For Palestinians, another kind of terror awaits. Israel's army executes strike after strike, in order, they say, to disrupt the terrorist campaign. Tanks grind through two more refugee camps as a voice blares from a bullhorn: Men, ages 15 to 45, surrender. Yesterday's sweeps rounded up about 1,000 Palestinian men, many of whom were then handcuffed and blindfolded and stripped to their waists.

These are the facts as retired Marine Gen. Anthony C. Zinni, the U.S. envoy, heads for Jerusalem on Thursday to broker a cease-fire in the most recent, 17-month-old conflict. The Bush administration, in an about-face of its previous policy, agreed to dispatch Mr. Zinni while urging both sides to "exercise maximum restraint." Mr. Zinni faces some tough going.

Israeli Prime Minister Ariel Sharon, who considers Palestinian leader Yasser Arafat an instigator of the terror attacks against Israel and an obstacle to peace, can't afford to be too conciliatory with the ultra-right forces in his Cabinet already threatening to quit his government. A year after his election, Sharon the strongman has seen his approval rating dip below 50 percent. And yet someone has been whispering in his ear.

Although Mr. Sharon has refused to pull back Israel's army, he is no longer insisting on "seven days of quiet" before he will discuss a cease fire with the Palestinians. And just yesterday, he agreed to lift the travel ban on Mr. Arafat, who had been confined to the West Bank city of Ramallah.

He cited the Palestinians' arrest of the last suspect in the October murder of Israel's tourism minister. But in his heavy-handed way, Mr. Sharon warned Mr. Arafat that Israel would take "appropriate steps" if any of the suspects sauntered through the Palestinians' revolving door of justice.

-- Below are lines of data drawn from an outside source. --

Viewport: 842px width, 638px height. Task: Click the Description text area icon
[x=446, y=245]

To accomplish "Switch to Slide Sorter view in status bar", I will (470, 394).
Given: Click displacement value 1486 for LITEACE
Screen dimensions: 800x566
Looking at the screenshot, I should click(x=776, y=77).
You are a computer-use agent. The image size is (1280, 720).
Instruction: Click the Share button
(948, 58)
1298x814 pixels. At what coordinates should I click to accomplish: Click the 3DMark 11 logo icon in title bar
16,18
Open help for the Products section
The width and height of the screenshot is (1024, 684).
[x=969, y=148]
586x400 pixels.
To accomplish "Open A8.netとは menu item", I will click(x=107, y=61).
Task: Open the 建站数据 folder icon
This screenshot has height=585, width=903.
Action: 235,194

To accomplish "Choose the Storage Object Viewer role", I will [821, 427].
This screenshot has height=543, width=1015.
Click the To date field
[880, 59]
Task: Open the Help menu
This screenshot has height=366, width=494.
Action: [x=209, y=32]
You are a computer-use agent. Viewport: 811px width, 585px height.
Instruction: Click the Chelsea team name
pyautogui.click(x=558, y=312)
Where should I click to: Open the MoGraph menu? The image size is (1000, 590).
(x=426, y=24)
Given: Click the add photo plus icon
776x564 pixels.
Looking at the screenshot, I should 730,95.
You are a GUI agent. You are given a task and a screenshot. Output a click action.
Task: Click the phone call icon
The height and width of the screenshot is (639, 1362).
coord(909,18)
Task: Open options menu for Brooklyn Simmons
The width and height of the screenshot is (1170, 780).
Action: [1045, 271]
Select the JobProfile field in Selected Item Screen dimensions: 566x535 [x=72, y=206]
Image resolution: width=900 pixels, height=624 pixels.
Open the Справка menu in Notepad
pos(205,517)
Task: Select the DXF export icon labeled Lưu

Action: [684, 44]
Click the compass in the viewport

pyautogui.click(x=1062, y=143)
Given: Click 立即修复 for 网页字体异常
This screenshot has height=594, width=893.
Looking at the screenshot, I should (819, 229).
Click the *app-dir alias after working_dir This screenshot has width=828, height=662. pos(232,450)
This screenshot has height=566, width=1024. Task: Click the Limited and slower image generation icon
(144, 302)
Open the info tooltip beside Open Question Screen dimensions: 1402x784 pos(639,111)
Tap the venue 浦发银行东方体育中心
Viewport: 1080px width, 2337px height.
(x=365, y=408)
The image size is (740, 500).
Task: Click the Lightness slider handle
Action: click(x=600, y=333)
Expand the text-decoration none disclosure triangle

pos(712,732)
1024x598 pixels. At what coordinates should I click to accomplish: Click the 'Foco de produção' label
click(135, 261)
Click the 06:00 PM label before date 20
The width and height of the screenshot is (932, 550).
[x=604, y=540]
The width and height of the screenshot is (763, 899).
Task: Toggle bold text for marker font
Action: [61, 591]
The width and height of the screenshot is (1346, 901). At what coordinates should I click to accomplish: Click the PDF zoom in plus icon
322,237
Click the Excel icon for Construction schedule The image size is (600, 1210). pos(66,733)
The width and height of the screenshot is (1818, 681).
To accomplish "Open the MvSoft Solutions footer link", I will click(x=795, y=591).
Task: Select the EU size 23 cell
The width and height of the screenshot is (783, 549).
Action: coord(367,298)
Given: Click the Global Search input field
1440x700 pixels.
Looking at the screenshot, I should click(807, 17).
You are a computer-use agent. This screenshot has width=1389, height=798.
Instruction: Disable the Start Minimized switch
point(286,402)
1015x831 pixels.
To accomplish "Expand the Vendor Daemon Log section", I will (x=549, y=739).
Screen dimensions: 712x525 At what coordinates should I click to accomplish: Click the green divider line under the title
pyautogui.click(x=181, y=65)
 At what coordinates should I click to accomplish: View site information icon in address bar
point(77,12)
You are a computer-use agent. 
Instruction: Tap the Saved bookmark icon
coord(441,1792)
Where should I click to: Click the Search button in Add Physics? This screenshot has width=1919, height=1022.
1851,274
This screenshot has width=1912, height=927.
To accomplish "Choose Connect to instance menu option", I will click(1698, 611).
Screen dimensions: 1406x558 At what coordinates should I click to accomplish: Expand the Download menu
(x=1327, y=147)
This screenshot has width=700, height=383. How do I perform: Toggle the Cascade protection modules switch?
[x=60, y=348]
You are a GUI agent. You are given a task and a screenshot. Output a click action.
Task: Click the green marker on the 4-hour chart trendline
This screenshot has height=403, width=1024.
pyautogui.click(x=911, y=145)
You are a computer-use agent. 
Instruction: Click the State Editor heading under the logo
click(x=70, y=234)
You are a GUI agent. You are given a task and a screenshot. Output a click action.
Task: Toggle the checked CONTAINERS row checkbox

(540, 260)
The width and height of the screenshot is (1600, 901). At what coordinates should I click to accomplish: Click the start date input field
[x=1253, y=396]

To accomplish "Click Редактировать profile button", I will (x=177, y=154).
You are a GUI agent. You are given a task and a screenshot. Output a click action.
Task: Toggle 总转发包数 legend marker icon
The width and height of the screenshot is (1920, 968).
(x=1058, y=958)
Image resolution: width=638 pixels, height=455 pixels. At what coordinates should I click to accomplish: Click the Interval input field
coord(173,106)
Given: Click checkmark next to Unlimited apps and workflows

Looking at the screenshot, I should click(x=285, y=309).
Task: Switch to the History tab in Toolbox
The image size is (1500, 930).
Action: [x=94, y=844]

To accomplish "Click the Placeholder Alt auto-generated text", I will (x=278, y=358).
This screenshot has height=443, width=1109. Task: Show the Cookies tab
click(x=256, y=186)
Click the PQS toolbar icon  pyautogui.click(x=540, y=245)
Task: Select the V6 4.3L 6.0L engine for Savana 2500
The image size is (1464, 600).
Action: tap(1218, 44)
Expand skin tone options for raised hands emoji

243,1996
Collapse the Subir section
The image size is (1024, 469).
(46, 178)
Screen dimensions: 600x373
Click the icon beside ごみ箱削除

Mr. Arafat is free now to travel the Palestinian territories. But to what end? Israeli bombs have demolished his headquarters in Gaza, and similar attacks have decimated his security forces. Palestinians in the villages and refugee camps are defiant and resilient. At least two generations of Palestinians have grown up under occupation. Their resistance is encouraged by militant young activists.

Although Mr. Arafat urgently sought American intervention, don't expect him to make any conciliatory moves in the initial days of Mr. Zinni's visit. He may be untrustworthy and his regime corrupt, but he will want to convey to his people that he is steadfast in his support of them.

Mr. Sharon and Mr. Arafat must consider this as they await Mr. Zinni's arrival and plot their strategies. Creating an environment for peace is far more their responsibility than it is that of the American envoy. Mr. Zinni, for his part, needs to be firm in his resolve - and creative in his approach - to achieve that elusive breakthrough.